Restival: Try these recovery tips after you've gone all out at a festival
Nine cans of varying booze sank, 25,000 steps a day charging from tent to stage, a diet of pizza and nuggets, and lots of throwing yourself about to music.
Standing on your feet for days on end with only a broken camping chair to periodically fall back on, it’s no wonder festivals physically take it out of people – and why recovery afterwards is so important.
With festival season getting well underway – and Glastonbury just around the corner – we asked experts how to bounce back quickly.
Antioxidants
Kate Booker, nutritionist at Nutrition Geeks, says to eat colourful fruit and vegetables that are rich with antioxidants.
‘These support the liver and the immune system. You could blend a smoothie with antioxidant rich berries and collagen for muscle repair,’ she says.

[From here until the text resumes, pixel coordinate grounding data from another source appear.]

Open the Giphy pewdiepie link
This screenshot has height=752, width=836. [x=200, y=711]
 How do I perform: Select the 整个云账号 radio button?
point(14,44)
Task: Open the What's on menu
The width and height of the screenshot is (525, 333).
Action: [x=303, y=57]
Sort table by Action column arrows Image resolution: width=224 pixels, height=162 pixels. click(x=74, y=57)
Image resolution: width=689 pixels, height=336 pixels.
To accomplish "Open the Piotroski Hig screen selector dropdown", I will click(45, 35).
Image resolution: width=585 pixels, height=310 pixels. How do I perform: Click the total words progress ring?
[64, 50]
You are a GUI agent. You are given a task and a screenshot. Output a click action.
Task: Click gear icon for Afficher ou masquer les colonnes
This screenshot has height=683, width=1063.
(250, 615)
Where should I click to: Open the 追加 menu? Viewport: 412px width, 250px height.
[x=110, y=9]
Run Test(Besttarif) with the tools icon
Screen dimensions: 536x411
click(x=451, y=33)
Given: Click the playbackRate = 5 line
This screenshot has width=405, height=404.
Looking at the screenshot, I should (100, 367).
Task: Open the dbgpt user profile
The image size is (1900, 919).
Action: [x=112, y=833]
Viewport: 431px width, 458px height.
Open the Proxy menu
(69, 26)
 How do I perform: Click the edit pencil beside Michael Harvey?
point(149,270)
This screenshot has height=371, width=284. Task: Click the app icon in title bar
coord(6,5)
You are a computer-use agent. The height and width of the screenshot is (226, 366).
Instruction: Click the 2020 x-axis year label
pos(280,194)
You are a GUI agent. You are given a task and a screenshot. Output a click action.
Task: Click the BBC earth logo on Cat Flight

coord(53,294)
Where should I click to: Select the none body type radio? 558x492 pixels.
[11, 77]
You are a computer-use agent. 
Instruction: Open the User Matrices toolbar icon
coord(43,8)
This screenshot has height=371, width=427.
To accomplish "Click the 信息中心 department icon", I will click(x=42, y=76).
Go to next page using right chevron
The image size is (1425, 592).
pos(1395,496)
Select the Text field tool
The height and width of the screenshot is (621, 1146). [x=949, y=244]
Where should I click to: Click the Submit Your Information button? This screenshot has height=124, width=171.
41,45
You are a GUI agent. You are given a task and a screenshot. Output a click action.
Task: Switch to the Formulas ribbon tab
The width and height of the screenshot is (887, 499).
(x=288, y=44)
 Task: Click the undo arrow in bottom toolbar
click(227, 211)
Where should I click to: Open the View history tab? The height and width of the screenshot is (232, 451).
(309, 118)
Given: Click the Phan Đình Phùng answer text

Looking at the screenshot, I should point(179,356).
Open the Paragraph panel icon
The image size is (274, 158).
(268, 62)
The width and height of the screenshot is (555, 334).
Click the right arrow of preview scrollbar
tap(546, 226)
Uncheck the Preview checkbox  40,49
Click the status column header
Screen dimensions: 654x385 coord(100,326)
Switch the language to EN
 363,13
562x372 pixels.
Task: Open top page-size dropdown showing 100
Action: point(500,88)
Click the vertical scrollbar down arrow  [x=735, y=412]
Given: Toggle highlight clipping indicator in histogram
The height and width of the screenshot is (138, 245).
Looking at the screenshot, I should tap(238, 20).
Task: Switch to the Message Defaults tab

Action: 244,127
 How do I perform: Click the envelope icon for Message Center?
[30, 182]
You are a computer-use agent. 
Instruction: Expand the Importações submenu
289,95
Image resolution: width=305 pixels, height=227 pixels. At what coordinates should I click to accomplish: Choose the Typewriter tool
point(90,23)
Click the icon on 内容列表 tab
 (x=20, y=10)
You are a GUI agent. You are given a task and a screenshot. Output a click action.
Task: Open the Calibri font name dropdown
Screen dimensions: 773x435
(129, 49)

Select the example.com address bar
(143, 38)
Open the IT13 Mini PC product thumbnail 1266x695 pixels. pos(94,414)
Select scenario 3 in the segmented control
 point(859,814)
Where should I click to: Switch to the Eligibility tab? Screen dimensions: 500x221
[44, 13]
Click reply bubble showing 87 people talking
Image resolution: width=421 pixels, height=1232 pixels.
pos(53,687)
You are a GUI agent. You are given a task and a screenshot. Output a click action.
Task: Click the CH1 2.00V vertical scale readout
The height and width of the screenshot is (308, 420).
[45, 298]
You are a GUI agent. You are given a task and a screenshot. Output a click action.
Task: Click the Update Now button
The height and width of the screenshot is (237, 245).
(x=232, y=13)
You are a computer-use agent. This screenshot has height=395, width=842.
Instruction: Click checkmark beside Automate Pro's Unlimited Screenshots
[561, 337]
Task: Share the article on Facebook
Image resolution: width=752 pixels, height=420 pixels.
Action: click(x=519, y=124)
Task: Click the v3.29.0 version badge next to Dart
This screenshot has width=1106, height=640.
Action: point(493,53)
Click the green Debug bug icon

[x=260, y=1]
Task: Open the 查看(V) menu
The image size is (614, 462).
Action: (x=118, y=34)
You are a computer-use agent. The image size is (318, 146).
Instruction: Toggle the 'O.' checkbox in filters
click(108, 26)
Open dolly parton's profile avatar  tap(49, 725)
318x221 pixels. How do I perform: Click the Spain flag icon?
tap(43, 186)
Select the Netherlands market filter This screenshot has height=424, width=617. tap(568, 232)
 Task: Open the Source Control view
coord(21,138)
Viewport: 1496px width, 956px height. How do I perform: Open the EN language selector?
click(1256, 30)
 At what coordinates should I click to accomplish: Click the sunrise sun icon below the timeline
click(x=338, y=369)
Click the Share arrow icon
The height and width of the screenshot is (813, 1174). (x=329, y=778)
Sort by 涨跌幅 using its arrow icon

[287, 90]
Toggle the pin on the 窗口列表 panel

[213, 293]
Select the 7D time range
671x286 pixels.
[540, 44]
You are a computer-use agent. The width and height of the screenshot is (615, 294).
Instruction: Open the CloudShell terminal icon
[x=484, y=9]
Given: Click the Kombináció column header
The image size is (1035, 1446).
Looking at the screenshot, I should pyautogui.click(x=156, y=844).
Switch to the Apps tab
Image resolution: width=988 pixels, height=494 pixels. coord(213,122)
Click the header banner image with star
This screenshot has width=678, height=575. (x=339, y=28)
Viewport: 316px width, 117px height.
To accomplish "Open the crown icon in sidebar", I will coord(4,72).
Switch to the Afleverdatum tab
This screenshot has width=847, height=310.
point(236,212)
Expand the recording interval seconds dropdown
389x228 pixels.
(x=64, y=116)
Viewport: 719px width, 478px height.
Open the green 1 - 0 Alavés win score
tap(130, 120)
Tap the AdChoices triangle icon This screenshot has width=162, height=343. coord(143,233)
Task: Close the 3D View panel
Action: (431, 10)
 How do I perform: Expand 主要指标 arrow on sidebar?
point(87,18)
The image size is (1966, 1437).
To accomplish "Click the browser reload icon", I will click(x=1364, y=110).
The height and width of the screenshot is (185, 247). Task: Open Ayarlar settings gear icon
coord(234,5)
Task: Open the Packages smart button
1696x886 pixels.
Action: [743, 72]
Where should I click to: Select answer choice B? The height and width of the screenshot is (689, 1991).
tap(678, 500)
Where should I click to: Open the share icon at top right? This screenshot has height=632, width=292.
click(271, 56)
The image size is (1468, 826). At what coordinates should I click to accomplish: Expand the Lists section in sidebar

‘Include lots of colourful vegetables that can be beneficial for liver health, like asparagus, aubergine, avocado, beetroot, butternut squash, carrots, celery, courgettes, fennel, olives, red cabbage, peas, red pepper, rhubarb sweet potatoes and tomatoes.’
Glutathione is your body’s natural antioxidant, and Kate says you can also include glutathione rich, or glutathione increasing foods, such as avocado, asparagus, walnuts, milk thistle, cumin and turmeric too.
‘Our livers work hard detoxing so it can be helpful to give it some extra support from time to time,’ she adds.
‘Another key elements is turmeric which reduces inflammation – it’s an antioxidant and may help to protect us from fighting off an infection.
‘You could cook a curry or take turmeric as a supplement for this, and add black pepper which helps your body absorb the beneficial compounds in the turmeric.’
Fruit and veg
Shona Wilkinson, lead nutritionist at DR.VEGAN, says kiwis are the way to go.
She says: ‘They contain a type of fibre which is completely unique to them, which provides a food source for the probiotics within your gut and encourages the production of short-chain fatty acids.
‘These nourish the gut and control inflammation levels throughout the entire body, particularly on your skin.
‘Kiwis encourage proper bowel function, which is important for removing toxins from your body.’
She also recommends onions and garlic, eaten raw, which contain sulphur, helping with liver detoxification.
‘You might feel slightly more bloated than usual,’ Shona says.
‘To calm this down, try saying no to your usual morning coffee for a little while.
‘Caffeine stimulates the secretion of gastric acid, leaving you feeling a little uncomfortable. Instead, starting your day with a fruit smoothie or herbal tea will give you the best chance of reducing that bloat and getting back on track.’
Fitness
Zach Kingsbury, PT and assistant gym manager at PureGym Cambridge says really focusing on recovering is important – this won’t be your usual week at the gym.
He says: ‘Many of the fluids taken during a festival aren’t pure water, whether it’s alcohol or sugary drinks – your liver won’t be too thankful!
‘For the next two to three days, ensure that you’re taking on at least two litres of pure, fresh water to help flush out any toxins and get your body back working efficiently.’
If your legs are aching from lots of dancing and moving around, a good stretch will help to loosen up the muscles and relieve the tension.
‘Try to do at least two stretches each for the hamstrings, glutes, quadriceps and calves in one session. Remember, it should feel relaxing – not taxing,’ he adds.
Short walks and yoga can be helpful too, improving circulation and speeding up recovery, Hannah Kerridge from PureGym Colchester adds.
She says hot and cold therapy can work too.
‘Having a warm shower and then applying ice packs to affected areas (where you are most sore) can be beneficial.
‘Don’t put too much pressure to get straight back into your normal routine the next day.
‘Don’t push yourself too hard too soon and pay attention to any signs of injury or excessive fatigue and adjust your activities accordingly.’
Finally, remember to get an early night – it’s vital you get back on track with your sleep schedule.